Task directions
Extract every line of the records that contains the word "computer", and list those lines in the order in which they appear.

-- START OF Data supplied --

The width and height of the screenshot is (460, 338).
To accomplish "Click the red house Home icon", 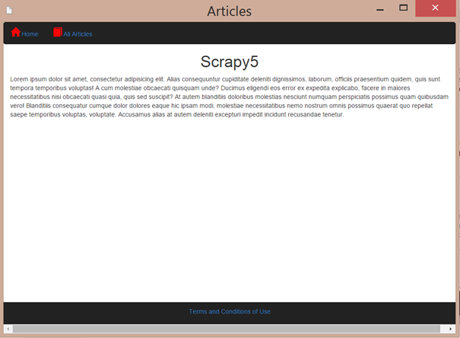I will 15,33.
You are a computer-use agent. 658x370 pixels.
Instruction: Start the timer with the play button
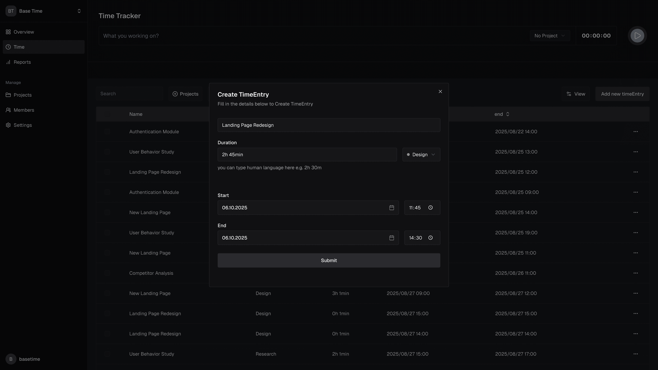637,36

-- END OF Data supplied --
-- START OF Data supplied --

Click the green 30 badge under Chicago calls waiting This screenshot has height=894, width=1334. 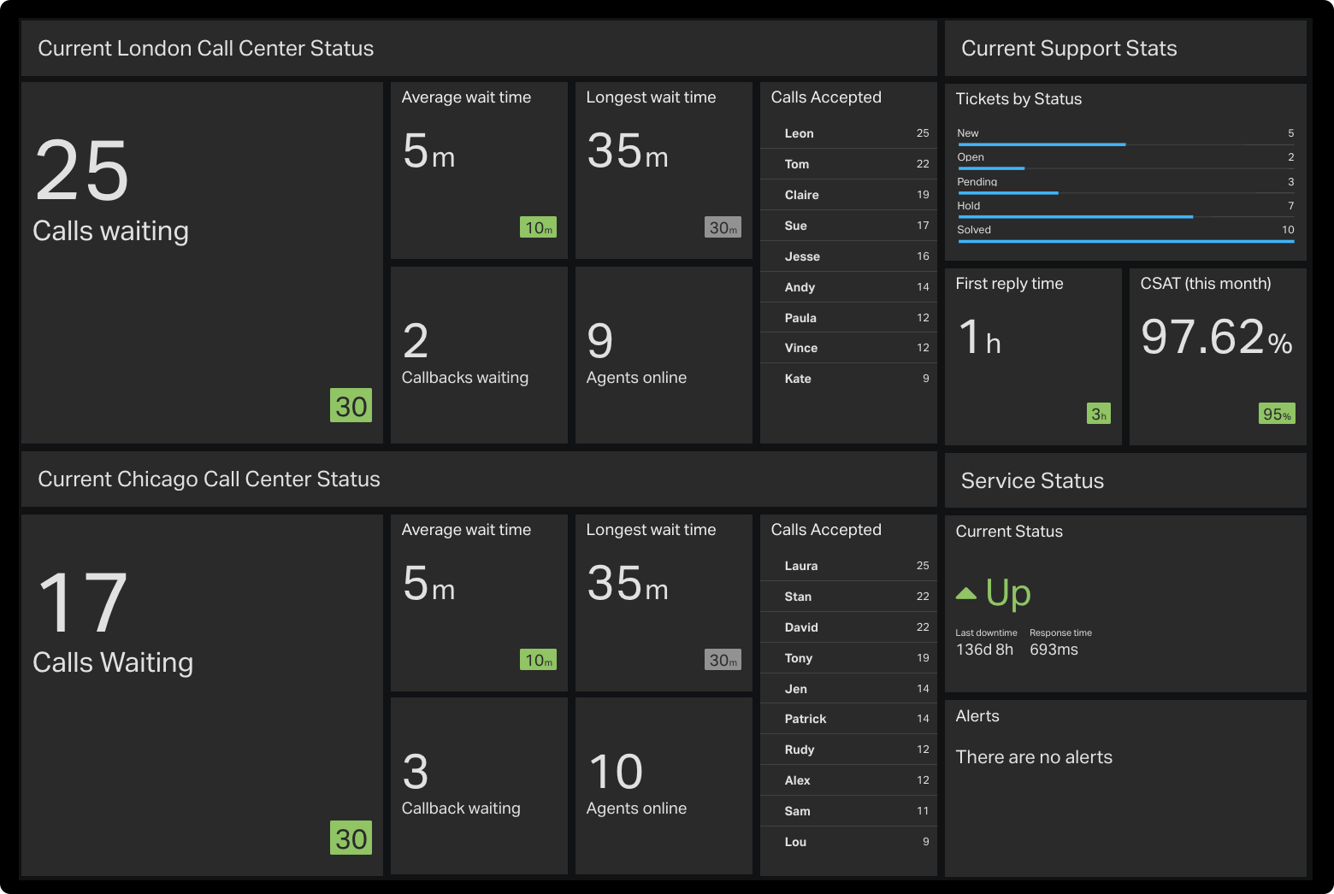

-- END OF Data supplied --
-- START OF Data supplied --

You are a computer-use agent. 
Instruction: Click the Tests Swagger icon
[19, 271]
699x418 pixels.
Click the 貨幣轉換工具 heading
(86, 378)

-- END OF Data supplied --

Right answer
You are a computer-use agent. 658x370 pixels.
You are a computer-use agent. 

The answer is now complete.